__Your assignment__
Take the records below and retype them line by line, from the first line through the one containing "Open the analytics/chart icon panel"; stop there.

──────── Dataset records

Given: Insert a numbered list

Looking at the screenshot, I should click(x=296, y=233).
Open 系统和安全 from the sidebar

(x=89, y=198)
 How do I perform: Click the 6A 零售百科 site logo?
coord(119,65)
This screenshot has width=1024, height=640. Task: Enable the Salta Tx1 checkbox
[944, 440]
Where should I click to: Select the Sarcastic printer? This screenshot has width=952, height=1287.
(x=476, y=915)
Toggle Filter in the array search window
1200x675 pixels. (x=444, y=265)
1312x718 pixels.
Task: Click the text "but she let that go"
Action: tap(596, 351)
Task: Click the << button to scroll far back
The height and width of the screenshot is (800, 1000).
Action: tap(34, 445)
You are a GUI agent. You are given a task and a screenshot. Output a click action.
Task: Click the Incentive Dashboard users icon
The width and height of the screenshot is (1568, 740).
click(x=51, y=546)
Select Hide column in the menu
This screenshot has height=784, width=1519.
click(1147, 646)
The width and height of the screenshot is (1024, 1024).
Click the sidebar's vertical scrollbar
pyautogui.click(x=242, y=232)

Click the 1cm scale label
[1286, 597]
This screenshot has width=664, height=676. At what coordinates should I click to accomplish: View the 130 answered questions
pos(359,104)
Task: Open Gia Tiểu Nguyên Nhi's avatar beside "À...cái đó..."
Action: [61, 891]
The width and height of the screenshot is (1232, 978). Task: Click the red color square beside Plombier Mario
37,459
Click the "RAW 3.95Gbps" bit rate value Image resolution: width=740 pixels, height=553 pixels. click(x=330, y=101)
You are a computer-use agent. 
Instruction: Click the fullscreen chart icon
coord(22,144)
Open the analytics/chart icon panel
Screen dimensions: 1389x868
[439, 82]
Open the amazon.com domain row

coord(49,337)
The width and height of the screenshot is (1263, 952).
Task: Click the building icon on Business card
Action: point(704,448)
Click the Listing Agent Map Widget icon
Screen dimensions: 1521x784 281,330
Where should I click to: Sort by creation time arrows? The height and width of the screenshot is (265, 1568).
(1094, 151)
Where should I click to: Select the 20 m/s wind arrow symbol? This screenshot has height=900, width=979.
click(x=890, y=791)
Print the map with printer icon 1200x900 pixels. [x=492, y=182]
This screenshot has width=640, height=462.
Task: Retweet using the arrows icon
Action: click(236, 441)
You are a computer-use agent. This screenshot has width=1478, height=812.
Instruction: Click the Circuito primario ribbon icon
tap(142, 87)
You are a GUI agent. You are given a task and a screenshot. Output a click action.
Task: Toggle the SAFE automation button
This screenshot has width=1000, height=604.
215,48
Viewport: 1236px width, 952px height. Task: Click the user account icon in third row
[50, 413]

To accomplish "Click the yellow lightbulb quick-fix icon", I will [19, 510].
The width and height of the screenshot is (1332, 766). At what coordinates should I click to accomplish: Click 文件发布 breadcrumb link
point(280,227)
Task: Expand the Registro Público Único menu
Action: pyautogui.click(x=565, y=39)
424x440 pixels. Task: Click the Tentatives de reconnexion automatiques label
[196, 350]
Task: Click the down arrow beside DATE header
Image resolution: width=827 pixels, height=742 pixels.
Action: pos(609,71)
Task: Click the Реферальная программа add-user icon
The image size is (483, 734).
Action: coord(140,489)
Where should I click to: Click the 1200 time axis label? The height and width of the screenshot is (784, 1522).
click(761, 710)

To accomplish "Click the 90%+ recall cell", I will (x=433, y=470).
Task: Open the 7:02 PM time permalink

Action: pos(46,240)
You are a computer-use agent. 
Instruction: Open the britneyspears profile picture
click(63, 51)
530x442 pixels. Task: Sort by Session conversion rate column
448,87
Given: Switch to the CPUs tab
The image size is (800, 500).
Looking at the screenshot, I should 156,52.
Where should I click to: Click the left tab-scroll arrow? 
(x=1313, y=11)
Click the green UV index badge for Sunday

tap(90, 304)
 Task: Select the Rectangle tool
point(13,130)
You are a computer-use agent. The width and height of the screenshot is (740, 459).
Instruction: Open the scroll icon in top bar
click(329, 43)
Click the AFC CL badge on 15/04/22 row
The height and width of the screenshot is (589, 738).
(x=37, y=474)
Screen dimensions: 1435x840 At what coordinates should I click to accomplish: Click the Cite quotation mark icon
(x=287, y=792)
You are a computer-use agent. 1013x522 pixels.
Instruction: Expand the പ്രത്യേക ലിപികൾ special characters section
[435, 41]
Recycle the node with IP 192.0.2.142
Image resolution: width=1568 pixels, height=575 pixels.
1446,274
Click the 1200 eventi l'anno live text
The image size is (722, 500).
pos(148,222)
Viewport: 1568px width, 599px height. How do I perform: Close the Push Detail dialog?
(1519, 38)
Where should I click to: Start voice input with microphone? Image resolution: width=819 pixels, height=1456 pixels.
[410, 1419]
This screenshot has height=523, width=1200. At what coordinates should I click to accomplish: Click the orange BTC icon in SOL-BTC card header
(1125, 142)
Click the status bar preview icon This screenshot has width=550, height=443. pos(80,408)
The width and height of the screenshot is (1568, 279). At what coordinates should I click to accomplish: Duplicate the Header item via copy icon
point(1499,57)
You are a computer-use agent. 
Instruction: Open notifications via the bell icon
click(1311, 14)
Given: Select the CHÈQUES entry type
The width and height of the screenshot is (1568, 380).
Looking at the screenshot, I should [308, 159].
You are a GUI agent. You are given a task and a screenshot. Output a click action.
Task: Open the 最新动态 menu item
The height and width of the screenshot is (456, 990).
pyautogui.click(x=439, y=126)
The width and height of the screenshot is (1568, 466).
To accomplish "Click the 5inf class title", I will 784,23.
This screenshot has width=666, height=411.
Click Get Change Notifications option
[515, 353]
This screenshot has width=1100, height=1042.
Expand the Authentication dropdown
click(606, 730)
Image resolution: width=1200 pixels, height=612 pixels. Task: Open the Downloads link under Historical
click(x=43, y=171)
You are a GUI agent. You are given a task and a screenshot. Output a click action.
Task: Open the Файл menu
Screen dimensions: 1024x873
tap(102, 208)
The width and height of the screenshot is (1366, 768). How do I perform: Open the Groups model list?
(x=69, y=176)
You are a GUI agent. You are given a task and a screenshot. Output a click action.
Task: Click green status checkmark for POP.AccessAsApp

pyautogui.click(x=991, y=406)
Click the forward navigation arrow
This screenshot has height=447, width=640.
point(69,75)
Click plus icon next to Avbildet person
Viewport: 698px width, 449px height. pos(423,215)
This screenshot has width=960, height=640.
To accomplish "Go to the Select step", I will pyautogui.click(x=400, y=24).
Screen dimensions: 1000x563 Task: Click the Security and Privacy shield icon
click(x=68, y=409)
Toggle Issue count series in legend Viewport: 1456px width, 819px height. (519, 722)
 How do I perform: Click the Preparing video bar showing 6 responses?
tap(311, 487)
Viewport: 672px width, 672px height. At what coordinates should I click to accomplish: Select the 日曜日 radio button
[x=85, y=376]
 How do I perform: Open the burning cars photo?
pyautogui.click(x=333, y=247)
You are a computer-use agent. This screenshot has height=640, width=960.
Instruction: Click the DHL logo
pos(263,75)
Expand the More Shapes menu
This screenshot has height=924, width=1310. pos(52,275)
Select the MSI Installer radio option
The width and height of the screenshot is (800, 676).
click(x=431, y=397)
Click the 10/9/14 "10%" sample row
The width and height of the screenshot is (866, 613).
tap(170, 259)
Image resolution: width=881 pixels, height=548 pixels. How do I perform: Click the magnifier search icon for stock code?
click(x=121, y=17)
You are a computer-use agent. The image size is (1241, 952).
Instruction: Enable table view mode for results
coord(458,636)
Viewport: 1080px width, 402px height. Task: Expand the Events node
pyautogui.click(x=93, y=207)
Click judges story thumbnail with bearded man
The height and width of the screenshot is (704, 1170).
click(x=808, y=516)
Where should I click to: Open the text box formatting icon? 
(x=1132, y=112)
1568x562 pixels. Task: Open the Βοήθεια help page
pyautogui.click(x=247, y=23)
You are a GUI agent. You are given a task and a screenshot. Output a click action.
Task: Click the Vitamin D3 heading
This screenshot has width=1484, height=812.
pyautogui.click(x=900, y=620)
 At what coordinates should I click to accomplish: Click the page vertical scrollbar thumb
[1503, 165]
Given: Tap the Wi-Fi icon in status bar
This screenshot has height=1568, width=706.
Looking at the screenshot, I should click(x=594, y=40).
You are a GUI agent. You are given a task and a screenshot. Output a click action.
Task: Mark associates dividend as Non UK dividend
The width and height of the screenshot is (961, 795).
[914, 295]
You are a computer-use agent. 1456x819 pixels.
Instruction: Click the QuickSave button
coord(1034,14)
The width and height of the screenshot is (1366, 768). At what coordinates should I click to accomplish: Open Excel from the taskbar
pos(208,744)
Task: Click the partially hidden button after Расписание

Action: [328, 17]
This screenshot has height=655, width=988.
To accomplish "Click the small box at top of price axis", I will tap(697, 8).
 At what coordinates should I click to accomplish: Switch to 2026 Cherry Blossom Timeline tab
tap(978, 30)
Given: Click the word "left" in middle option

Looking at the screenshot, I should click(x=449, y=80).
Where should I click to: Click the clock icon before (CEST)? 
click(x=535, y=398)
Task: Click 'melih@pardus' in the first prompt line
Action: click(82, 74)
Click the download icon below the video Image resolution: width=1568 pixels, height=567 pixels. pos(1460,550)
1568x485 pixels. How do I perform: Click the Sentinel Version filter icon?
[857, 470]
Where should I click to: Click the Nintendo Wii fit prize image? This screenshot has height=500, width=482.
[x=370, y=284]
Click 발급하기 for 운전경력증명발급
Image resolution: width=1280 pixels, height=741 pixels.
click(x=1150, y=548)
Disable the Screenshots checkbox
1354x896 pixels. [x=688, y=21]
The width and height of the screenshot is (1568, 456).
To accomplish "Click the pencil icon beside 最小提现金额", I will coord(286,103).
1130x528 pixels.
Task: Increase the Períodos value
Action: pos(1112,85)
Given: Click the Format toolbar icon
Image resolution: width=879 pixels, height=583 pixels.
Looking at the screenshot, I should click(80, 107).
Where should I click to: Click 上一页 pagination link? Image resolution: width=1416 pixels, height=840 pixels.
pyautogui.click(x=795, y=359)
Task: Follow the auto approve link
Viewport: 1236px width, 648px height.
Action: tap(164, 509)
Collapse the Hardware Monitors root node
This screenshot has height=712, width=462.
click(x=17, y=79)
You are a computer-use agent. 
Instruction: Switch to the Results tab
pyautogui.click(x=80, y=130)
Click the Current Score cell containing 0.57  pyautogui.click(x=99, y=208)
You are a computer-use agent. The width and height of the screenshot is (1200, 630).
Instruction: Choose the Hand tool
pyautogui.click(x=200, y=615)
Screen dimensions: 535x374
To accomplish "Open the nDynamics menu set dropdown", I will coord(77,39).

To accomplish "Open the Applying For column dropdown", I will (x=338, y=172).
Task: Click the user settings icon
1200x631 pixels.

────────────────

__The answer__
Given: Insert a numbered list

Looking at the screenshot, I should click(x=296, y=233).
Open 系统和安全 from the sidebar

(x=89, y=198)
 How do I perform: Click the 6A 零售百科 site logo?
coord(119,65)
This screenshot has width=1024, height=640. Task: Enable the Salta Tx1 checkbox
[944, 440]
Where should I click to: Select the Sarcastic printer? This screenshot has width=952, height=1287.
(x=476, y=915)
Toggle Filter in the array search window
1200x675 pixels. (x=444, y=265)
1312x718 pixels.
Task: Click the text "but she let that go"
Action: tap(596, 351)
Task: Click the << button to scroll far back
The height and width of the screenshot is (800, 1000).
Action: tap(34, 445)
You are a GUI agent. You are given a task and a screenshot. Output a click action.
Task: Click the Incentive Dashboard users icon
The width and height of the screenshot is (1568, 740).
click(x=51, y=546)
Select Hide column in the menu
This screenshot has height=784, width=1519.
click(1147, 646)
The width and height of the screenshot is (1024, 1024).
Click the sidebar's vertical scrollbar
pyautogui.click(x=242, y=232)

Click the 1cm scale label
[1286, 597]
This screenshot has width=664, height=676. At what coordinates should I click to accomplish: View the 130 answered questions
pos(359,104)
Task: Open Gia Tiểu Nguyên Nhi's avatar beside "À...cái đó..."
Action: [61, 891]
The width and height of the screenshot is (1232, 978). Task: Click the red color square beside Plombier Mario
37,459
Click the "RAW 3.95Gbps" bit rate value Image resolution: width=740 pixels, height=553 pixels. click(x=330, y=101)
You are a computer-use agent. 
Instruction: Click the fullscreen chart icon
coord(22,144)
Open the analytics/chart icon panel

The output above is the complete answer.